スタートからひと回り小さいカニサレスが積極的に出、負けじと寺地選手も応戦する立ち上がり。
2ラウンドの半分を過ぎたところで寺地選手の右がカニサレスの左側頭を捉えると、ガクリとなった挑戦者は大きく前にのめって必死のクリンチ。
そのまま寺地選手の足にしがみつき両者もつれ合ってキャンバスに落下、しかしレフェリーは経緯をしっかり見ており、カニサレスにダウンを宣告。
続く3ラウンド、残り20秒を切ったところで今度はカニサレスが右フックを決め、王者が一瞬腰を落とすダウン。
4ラウンド以降は至近距離で打ちつ打たれつの攻防、そのままの展開で中盤~後半戦を終え、ポイント的にはイーブンに近い状況で終盤へ。
気迫の塊のようなカニサレスのアタックが衰えないことから、王者のセコンドは打ち合いを避けてアウトボックスを指示、寺地選手がそれを守って11、12ラウンドをジャブとフットワークで凌ぎ、試合終了ゴング。
採点は2ポイント差が2人とドロー1人のマジョリティ・デシジョンでしたが、勝者が逆だったとしても全然おかしくない大接戦。
寺地選手が際どい判定を引き寄せて辛勝、という結末に終わったものの、vs矢吹リマッチ以降の攻撃型スタイルがちょっとムキになって打ち合ってしまう格好で現れ、裏目に出ていた感も少なからず。
安定感の部分はvs矢吹初戦に敗れる前の方が上&寧ろそれが寺地選手本来のスタイルだったと考えると、矢吹選手から王座を奪還して以後の攻めて仕留める戦術も含め、もう一度自己検証してみることが大事かも。
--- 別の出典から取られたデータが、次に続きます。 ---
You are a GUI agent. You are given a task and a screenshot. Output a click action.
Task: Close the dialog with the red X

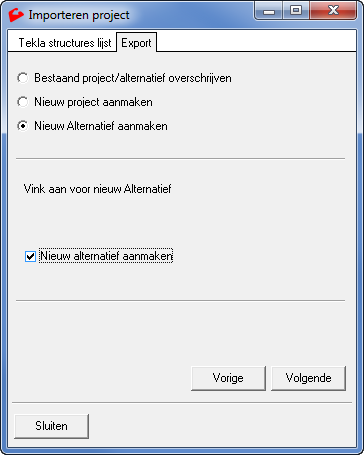point(333,11)
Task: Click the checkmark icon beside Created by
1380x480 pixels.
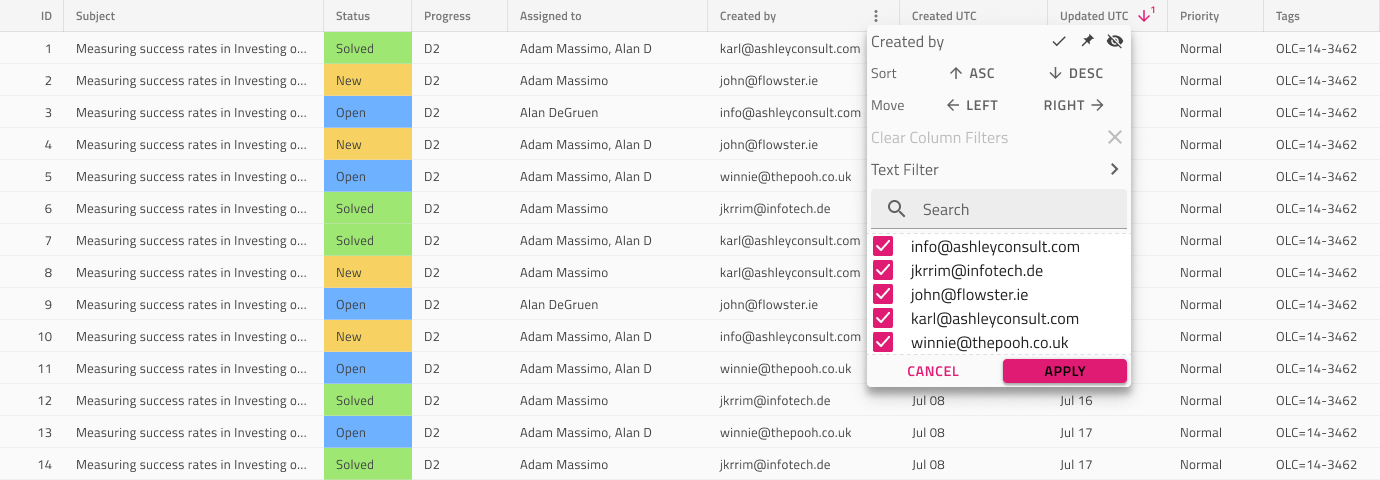Action: [x=1059, y=41]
因みに、個人的な採点は 114ー112 でカニサレスの勝ちでした。
◇121ポンド(スーパーバンタム級リミット1ポンドアンダー:約54.8キロ)契約8回戦◇
WBA&WBOバンタム級14位
ルイス・ロブレス・パチェコ
(25=メキシコ:15勝5KO2敗1分)
vs
WBOアジアパシフィック・スーパーバンタム級5位/OPBF6位/日本7位
那須川天心
(25=帝拳:2戦全勝)
結果は 那須川選手が 3ラウンド終了TKO勝ち。
試合前のKO口約を意識してか、左構えの那須川選手は足を止めて正面に立ち、ウェイトをのせたパンチをしっかり当てることを第一に意図していると映るファイトスタイル。
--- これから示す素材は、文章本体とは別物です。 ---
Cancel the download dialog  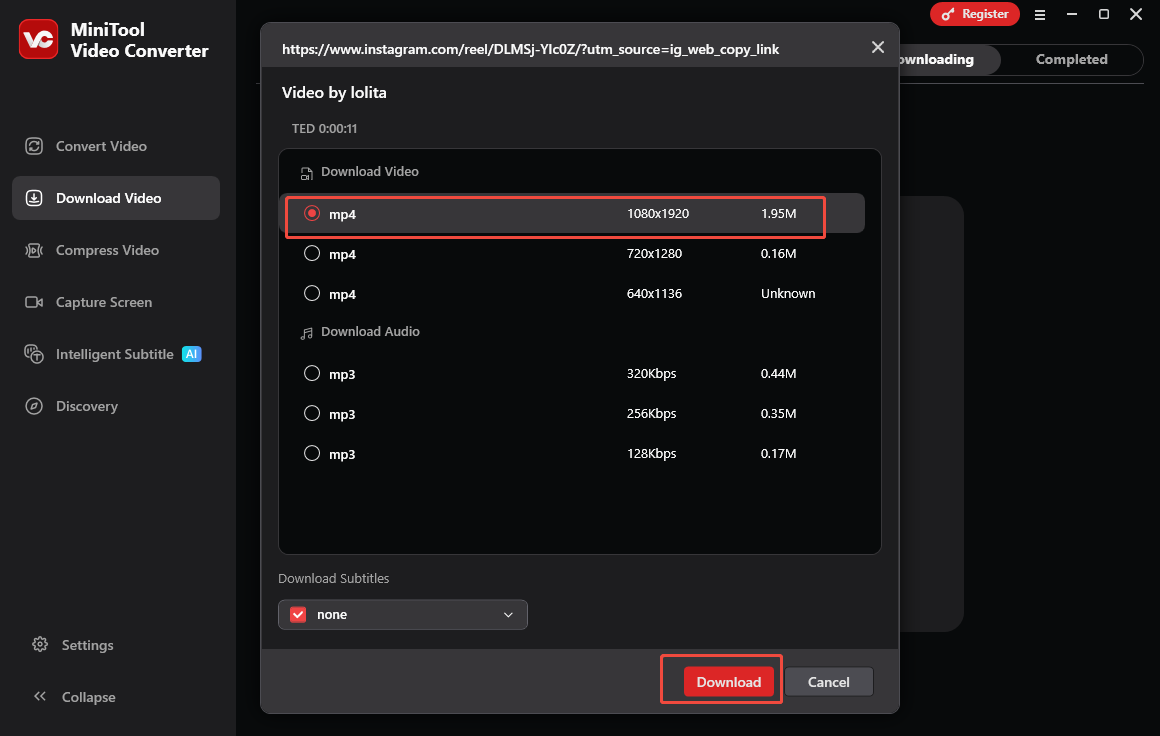point(828,681)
右構えのロブレスは2ラウンドから手数を増やし始めるも、落ち着いて迎撃する那須川選手が同ラウンドの後半あたりからプレスをかけ始め、3ラウンドになると軽いながらもヒット率を上げてペースアップ。
攻撃的スタイルの効果がハッキリ現れ始め、良い流れができて来ていた3ラウンド終了後、画面にインターバル中にロブレスの気の抜けたような顔が映ったと思ったらセコンドが右シューズの紐を解き始め、棄権の意思表示をして呆気なく試合終了。
足首を捻った?という感じでしたが、試合中にそういう素振りはなかったので、唐突で拍子抜けなフラストレーション感は否めず。
取り敢えず初のストップ勝ちとなった那須川選手、次戦はキッチリ倒してのクリーンKOを期待。
◇WBA世界フライ級タイトルマッチ◇
王者
アルテム・ダラキアン
(36=ウクライナ:22戦全勝15KO)
vs
挑戦者1位
ユーリ阿久井政悟
(28=倉敷守安:18勝11KO2敗1分)
結果は 阿久井選手が 3-0(119-109、117-111、116-112)の判定勝ちで新王者。
積極的に前に出る阿久井選手に対し、ダラキアンはリングを広く使ったサイド&バックステップで迎え撃つ戦術。
引きつけてカウンターやタイムリーなショットを狙っている一方で、ダラキアンには阿久井選手の圧力に下がらされている部分も見て取れ、表面的には押されている印象大。
共に明確なクリーンヒットは少なく、殆ど差のつかない割り振りラウンドのポイントの多くは攻勢点として阿久井選手に流れている?という展開で進行し、そのまま大きなヤマ場はナシでフルに12ラウンズを終了。
ヒッティングの割合としてはそう大差はなかったように見えましたが、スタートから最後まで攻める姿勢を貫いた阿久井選手のアグレッシブ・スタイルが3ジャッジに支持された形。
10、6、4ポイント差のユナニマスで、岡山県のジム所属選手として初&元WBCバンタム級王者 辰吉丈一郎(大阪帝拳)氏に続く、岡山県出身者2人目の世界王者誕生。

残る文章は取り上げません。